Extract to read:
================================

Beyond Physical Memory: Mechanisms

Turns out there's an even unhappier path than a simple TLB miss.
It is possible for the processes on a machine to allocate memory that exceeds the bounds of RAM. In this case, pages can be swapped in or out of disk.
We simply add a present bit to the PTE; if that present bit is 0, the PFN is actually a disk address and the OS executes its page fault handler. The process is then blocked so another process can run during the expensive I/O that fetches the page from disk. When the process runs again, the page is in memory and can go through the methodology above.
Typically a background page daemon handles swapping pages in bulk when available memory hits a certain threshold. If a process tries to load a page from disk and there isn't any free spot in RAM, it'll signal to the daemon that it needs room, go to sleep, and trust that when it is executing again, there is room for the page it needs.
If we evict pages naively, we'll end up having to do disk I/O for tons of simple memory fetches, which can lead to programs running 100,000 times slower! So, a lot of thought needs to be put into the page replacement policy

Beyond Physical Memory: Policies

The optimal (but impossible) page replacement policy is to use the page that will be accessed the farthest into the future.

================================

Directives:
a) In the notes on memory swapping, what usually handles swapping pages in bulk?
b) Output the stretch of the notes on memory swapping from "It is possible" through "the methodology above.", word for word.
c) Write the next part of the notes on memory swapping, picking up after their last sentence.

Material provided:
================================

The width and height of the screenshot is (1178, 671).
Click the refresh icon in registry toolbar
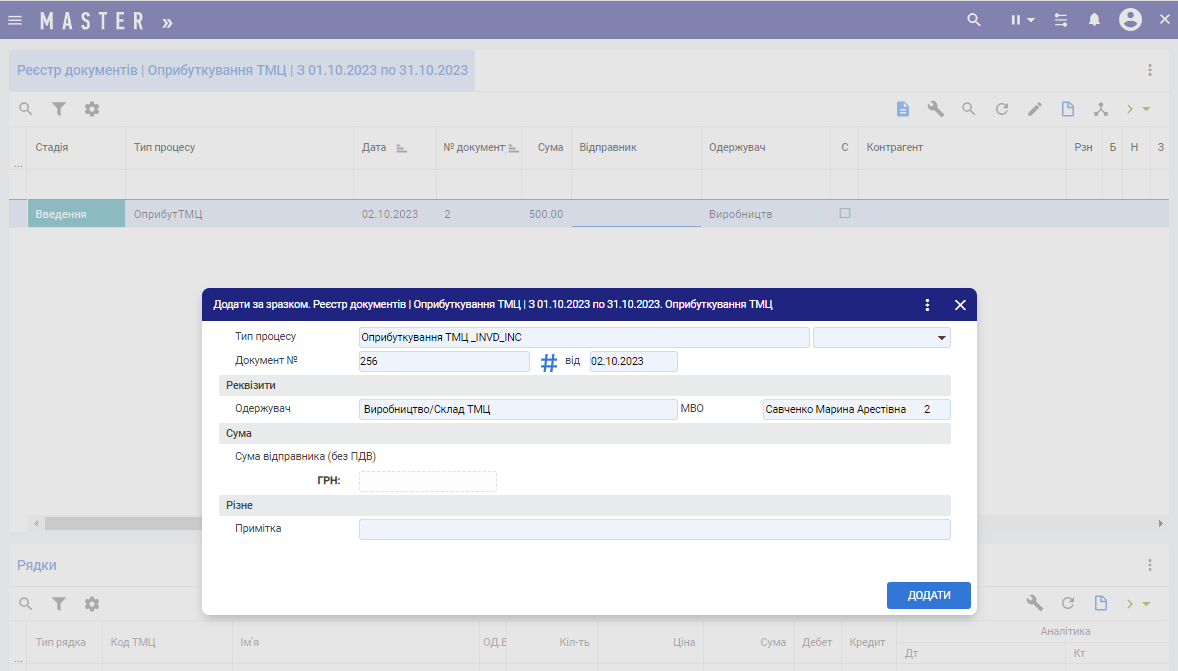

================================

The replies:
a) A background page daemon does, when available memory hits a certain threshold.

b)
It is possible for the processes on a machine to allocate memory that exceeds the bounds of RAM. In this case, pages can be swapped in or out of disk.
We simply add a present bit to the PTE; if that present bit is 0, the PFN is actually a disk address and the OS executes its page fault handler. The process is then blocked so another process can run during the expensive I/O that fetches the page from disk. When the process runs again, the page is in memory and can go through the methodology above.

c)
A simple policy that performs poorly is FIFO.
A simple policy that performs somewhat poorly is simply random page eviction. It at least avoids degenerative corner cases.
LRU (Least Recently Used) policy, or an approximation of it, is common in modern systems. It gets pretty close to optimal when workloads exhibit locality. When workloads do not exhibit locality (e.g. loop with randomized array accesses), this performs just as poorly as FIFO/Random.
- Approximate LRU implementation: hardware uses a use bit and a dirty bit, set to 1 on read and write respectively. Given some page candidate to evict, check if use bit is 0, if so then evict. Otherwise, set it to 0 and check the next page, and so on.
  - Optional: check the dirty bit, too. If the page is dirty, it needs to be written to disk prior to eviction, which is expensive.
Thrashing is the term for when physical memory is simply oversubscribed, and requires constant paging.
- Some versions of Linux just have an OOM killer which will kill processes at random to free up memory. If it takes out your graphical display, good luck!
- Another older technique is admission control: block a subset of processes in the hopes that the unblocked ones can fit in memory and finish quickly. (Moral: it's better to do few things well then all things poorly.)

The Linux Virtual Memory System

An overview of Linux on Intel x86.

Virtual addresses have both a user portion and a kernel portion, which stays the same across context switches. Of course, the kernel portions cannot be accessed unless trapped into privileged mode.
Linux has two types of kernel virtual addresses:
- Kernel logical addresses
  - Normal virtual memory reserved with kmalloc sys call.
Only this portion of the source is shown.